Proxmox host crashes during GPU-accelerated AI workload (suspected memory exhaustion)

Nov 11, 2023
12
1
8
Hello fellow Proxmoxoholics,

I’ve run into an issue while experimenting with an AI agent and wanted to see if anyone else has encountered something similar and what mitigation steps you took.
I am using a relatively new gaming PC as a Proxmox host with the following specifications:

Host hardware:
  • CPU: Intel Core i7-12700KF (12th Gen, 20 threads)
  • Memory: 16 GB DDR4
  • Storage:
    • 2 × 2 TB NVMe
    • 2 × 2 TB SSD
  • Networking: 2 × 2 Gb NICs
  • GPUs:
    • NVIDIA RTX 3060
    • NVIDIA RTX 3060 Ti
For this project, I am developing a Mistral-based AI agent inside an Ubuntu VM using Python.
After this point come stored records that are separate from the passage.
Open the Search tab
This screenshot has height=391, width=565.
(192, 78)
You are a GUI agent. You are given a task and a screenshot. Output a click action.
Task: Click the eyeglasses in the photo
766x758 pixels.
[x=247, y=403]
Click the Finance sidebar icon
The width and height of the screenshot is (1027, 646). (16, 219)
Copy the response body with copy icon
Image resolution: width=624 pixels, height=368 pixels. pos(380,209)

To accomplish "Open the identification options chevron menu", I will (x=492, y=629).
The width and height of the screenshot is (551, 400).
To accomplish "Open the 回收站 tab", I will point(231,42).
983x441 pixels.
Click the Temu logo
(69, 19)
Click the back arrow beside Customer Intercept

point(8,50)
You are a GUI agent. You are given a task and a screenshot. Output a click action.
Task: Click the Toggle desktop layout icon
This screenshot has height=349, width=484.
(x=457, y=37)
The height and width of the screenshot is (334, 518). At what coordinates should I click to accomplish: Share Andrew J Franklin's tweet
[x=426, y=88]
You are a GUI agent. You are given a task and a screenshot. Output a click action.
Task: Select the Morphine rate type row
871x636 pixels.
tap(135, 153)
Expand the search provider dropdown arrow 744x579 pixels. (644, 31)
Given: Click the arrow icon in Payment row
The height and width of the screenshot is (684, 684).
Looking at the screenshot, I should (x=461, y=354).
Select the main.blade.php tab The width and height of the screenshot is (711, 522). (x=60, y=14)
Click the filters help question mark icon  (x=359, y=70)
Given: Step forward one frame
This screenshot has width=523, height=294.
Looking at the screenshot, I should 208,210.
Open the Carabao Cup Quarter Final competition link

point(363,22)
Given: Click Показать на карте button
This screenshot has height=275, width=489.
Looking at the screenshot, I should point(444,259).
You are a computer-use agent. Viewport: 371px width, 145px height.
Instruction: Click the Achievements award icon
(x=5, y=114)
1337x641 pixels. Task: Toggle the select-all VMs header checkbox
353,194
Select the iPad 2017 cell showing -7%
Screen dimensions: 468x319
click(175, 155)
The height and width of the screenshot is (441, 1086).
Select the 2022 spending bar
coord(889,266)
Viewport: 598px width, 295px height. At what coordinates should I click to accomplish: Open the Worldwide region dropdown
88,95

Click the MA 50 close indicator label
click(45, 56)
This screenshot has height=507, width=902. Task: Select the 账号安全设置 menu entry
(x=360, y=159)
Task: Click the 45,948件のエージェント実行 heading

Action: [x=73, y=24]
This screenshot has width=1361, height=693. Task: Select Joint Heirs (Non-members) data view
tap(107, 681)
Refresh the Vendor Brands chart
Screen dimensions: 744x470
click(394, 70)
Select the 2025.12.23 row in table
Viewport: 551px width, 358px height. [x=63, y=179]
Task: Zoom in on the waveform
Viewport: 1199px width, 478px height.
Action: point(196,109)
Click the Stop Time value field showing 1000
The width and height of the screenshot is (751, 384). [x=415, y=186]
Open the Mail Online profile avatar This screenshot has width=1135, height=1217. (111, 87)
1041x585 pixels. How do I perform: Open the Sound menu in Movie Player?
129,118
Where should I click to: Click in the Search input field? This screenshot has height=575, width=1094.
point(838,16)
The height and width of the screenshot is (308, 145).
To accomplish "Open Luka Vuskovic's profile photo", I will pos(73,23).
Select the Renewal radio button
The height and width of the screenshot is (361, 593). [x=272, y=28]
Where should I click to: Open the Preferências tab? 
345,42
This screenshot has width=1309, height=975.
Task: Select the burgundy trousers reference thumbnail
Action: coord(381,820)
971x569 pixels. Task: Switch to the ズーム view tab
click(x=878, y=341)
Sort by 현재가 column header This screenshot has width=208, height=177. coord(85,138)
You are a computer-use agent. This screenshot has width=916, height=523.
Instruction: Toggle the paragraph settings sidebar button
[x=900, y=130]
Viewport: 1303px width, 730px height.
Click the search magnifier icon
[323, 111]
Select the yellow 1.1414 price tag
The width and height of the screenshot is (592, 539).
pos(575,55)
One RTX 3060 is passed through directly to the VM.

VM configuration:
  • OS: Ubuntu
  • RAM: 8 GB (remaining 8 GB reserved for Proxmox host)
  • GPU passthrough: RTX 3060
  • No other VMs or containers are running on this host
Issue description:
When the AI agent is running, overall system memory usage on the host slowly but steadily increases from ~45% to ~90%. Once this threshold is reached, the Proxmox host experiences a kernel panic and shuts down entirely.
After a reboot, the host remains stable as long as the AI agent is not running. I have:
  • Checked for application-level memory leaks
  • Verified ZFS ARC limits to ensure it is not consuming excessive RAM
  • Confirmed no other workloads are contributing to memory pressure
Given this behavior, I suspect memory exhaustion or interaction issues between GPU passthrough, the VM, and host memory management.

Question:
For those running AI workloads on Proxmox—particularly GPU-accelerated LLMs—have you experienced similar memory growth leading to host instability? If so, what course of action did you take (e.g., memory tuning, cgroup limits, swapping strategy, containerization, increasing host RAM, or architectural changes)?


Any insights or recommendations would be greatly appreciated.